The plot concerns the murder of Sue Dibny, the wife of the Elongated Man. Unable to catch her killer, the fear that someone has found out the secret identities of the superheroes and is targeting their family members draws the heroes closer together, and also causes old secrets to rise to the surface. The job of writing this fell to Brad Meltzer, most famous as a thriller novelist, whose only previous comic work (that I know of) is a well-received run on Green Arrow, who has a significant role in this. Meltzer proves with this series that he has a considerable aptitude for comic-book writing. His script is littered with memorable scenes, like the fight between Deathstroke and the Justice League.

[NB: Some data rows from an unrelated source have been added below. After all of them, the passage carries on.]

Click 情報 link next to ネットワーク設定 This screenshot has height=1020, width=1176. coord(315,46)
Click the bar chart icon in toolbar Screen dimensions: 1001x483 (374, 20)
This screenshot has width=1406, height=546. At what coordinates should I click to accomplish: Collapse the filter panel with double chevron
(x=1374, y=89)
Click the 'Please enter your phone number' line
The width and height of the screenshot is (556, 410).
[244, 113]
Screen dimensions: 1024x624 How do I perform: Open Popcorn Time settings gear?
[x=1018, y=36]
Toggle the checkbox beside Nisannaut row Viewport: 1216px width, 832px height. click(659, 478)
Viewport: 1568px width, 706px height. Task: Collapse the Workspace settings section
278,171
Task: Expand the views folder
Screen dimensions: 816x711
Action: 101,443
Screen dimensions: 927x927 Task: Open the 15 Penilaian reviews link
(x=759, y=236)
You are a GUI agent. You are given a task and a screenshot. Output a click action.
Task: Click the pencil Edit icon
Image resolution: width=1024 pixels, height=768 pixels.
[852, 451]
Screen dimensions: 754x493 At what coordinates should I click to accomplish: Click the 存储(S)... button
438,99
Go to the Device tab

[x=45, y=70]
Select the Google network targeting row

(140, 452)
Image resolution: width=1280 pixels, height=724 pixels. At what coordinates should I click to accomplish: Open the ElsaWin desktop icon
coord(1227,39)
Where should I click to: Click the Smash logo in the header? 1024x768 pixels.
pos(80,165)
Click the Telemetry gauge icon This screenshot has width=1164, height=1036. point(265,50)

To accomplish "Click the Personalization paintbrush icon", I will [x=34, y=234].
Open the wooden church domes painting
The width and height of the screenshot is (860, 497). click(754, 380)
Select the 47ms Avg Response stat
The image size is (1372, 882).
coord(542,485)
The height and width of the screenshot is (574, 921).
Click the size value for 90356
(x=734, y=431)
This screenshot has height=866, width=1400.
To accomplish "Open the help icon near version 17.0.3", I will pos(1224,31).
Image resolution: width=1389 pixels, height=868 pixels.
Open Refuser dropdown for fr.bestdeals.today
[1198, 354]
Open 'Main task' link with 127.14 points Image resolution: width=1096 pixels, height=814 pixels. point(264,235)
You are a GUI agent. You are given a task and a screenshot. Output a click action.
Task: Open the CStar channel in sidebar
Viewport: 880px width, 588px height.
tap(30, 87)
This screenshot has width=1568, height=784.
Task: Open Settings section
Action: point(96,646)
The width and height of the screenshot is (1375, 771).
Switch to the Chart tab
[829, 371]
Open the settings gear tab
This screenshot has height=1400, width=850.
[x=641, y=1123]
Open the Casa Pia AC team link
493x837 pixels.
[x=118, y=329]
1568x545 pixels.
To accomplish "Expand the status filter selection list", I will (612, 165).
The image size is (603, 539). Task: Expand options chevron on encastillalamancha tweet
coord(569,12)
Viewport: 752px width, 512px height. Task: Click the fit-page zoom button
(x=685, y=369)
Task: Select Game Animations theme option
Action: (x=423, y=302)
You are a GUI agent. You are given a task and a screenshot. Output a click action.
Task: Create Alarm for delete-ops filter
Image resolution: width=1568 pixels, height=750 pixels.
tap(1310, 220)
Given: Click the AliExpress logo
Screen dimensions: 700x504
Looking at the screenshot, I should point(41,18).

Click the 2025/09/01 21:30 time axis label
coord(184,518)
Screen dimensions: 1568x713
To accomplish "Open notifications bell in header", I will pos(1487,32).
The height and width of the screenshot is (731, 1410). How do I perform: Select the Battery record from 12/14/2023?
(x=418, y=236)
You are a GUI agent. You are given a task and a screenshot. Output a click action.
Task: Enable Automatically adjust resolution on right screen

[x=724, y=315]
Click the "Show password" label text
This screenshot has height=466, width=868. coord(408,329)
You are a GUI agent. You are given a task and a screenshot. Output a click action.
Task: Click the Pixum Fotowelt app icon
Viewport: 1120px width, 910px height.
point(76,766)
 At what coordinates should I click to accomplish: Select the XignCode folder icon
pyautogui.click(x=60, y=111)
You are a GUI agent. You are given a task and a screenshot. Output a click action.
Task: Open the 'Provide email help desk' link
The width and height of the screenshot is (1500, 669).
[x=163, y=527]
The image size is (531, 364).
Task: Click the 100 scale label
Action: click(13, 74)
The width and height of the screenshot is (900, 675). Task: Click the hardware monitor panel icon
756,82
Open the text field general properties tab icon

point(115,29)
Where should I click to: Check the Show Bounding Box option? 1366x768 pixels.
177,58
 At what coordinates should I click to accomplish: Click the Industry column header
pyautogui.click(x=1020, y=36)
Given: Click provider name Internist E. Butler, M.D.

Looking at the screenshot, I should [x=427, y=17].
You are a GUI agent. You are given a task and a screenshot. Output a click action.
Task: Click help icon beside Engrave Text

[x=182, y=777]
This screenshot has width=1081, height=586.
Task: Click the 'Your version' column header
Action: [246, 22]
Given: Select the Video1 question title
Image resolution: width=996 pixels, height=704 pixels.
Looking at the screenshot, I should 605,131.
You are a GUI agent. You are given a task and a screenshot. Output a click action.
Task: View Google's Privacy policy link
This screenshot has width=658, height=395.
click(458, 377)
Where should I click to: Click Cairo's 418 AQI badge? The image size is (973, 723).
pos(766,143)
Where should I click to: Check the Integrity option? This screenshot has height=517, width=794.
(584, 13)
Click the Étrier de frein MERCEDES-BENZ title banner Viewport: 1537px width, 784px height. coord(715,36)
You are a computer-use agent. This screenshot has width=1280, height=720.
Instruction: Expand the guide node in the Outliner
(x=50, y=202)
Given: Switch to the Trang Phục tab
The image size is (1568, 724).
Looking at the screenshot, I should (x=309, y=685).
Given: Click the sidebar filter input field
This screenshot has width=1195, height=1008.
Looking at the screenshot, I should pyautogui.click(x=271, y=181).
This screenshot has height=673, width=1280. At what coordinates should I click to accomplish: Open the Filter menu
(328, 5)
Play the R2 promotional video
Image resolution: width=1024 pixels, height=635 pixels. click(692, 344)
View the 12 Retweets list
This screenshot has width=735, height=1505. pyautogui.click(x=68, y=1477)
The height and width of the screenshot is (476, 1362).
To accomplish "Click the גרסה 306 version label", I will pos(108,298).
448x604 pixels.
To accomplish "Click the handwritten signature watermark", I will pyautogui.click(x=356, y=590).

The murder mystery itself is compelling throughout the series, but, although there are clues and foreshadowing throughout, providing for a rewarding second reading, the revelation of the killer's identity was greeted with a general sense of disappointment when originally printed. It is an intriguing ending but not necessarily one that bears being examined too closely.
Identity Crisis is different from most of DC's big events in that it is very small scale. Whereas in Zero Hour or Crisis on Infinite Earths we are witness to the destruction and recreation of the universe anew (Worlds will live, worlds will die and nothing will ever be the same), here it is more about the human side of the heroes, about the interactions between the different heroes and their families. While the more outlandish and powerful characters, like Mister Miracle, the Metal Men and Superman, are used, and used well, the heart of the story lies in characters like Green Arrow and Batman. In essence, it is a detective story, and even when Wonder Woman plays a part it is in the role of interrogator of a murder suspect. For forgoing the all-too-predictable cosmic apocalypse scenario in favour of a more intimate story, DC should be applauded. The great triumph of the story is in its characterization. Very rarely in the history of DC have the heroes felt so realistic, so believable as people. The funeral of Sue Dibny at the end of the first issue is startling in its emotional impact, and the relationship between Batman and Robin is very nicely portrayed. Many fans have complained that the only real effects the story has are the deaths of a couple of supporting characters, including Sue Dibny who has not really been featured for years, and of a similarly unused superhero, Firestorm, whose death is strangely rushed and not really befitting a formerly great character. This much is true, but the real impact of the story, hopefully, is that it introduces a new depth of character to the DCU. The villains have greater depth and individuality and the heroes interactions are more complex. No longer the superfriends, there are secrets and grudges, and a pervasive sense that their individual moral stances are not so clear-cut as they would like to think.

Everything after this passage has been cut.